In Jones, Besson has found a congenital partner. There’s a lack of irony and distance in his performance that utterly destroys any possibility to read this as a film about a freak we’re meant to gawk at; in his perfectly unreal and unrealistic surroundings, Jones reaches for simple and clear, yet dramatically heightened, humanity and doesn’t make more of a show out of it than the film he’s in needs. Which is rather a lot, obviously.

That DogMan also contains a couple of dog-based heist sequences which easily beat The Doberman Gang is another point in its favour.

Saturday, September 21, 2024

Three Films Make A Post: A new M. Night Shyamalan experience.

Trap (2024): Not surprising anyone who has ever heard anything I said about his films, I did have a very typical M. Night Shyamalan experience with this one, in so much as I found myself in turns annoyed, exasperated and bored by his usual approach of setting up something that could go somewhere interesting but only ever follows through to the lamest possible direction.

To the usual Shyamalan problems (I don’t feel the need to list them yet again), this one adds a dollop of nepotism when our director/writer/producer casts his daughter Saleka as a basically angelic popstar, the facts she’s not great at the whole popstar bit as well as an aggressively terrible actress notwithstanding. Josh Hartnett for his part apparently believes he’s in a comedy, and so mugs and grimaces his way through his cartoon serial killer shtick without any fear of embarrassment.

Well, at least he seems to enjoy his time with the film.

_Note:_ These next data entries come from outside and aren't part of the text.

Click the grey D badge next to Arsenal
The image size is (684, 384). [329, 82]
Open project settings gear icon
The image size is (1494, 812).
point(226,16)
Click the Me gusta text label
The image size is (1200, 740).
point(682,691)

#AMFAD: All My Friends Are Dead (2024): I found the first thirty minutes of Marcus Dunstan’s slasher comedy/sledgehammer satire on influencers hard going – it’s not easy spending time with characters this broadly drawn to be ridiculously horrible, nor did the first kills really catch my interest. However, once the cast is whittled down a bit and things get into a groove, Dunstan lets some of his instincts for suspense come to the fore, as well as some additional character traits in the gaggle of idiots to be destroyed.

Plus, some of the cheap nastiness actually becomes somewhat funny.

Luminous Woman aka Hikaru Onna (1987): As a lover of the weird and the woolly, I’ve often been rather disappointed with my regular inability to get much out of this sort of thing when approached from an arthouse angle. Case in point is this Shinji Somai joint full of nonsense like hairy holy innocents from Hokkaido, or underground wrestling matches that come with their own opera singers that should be just the kind of things that delight me. Yet I never found myself able to connect with any of it.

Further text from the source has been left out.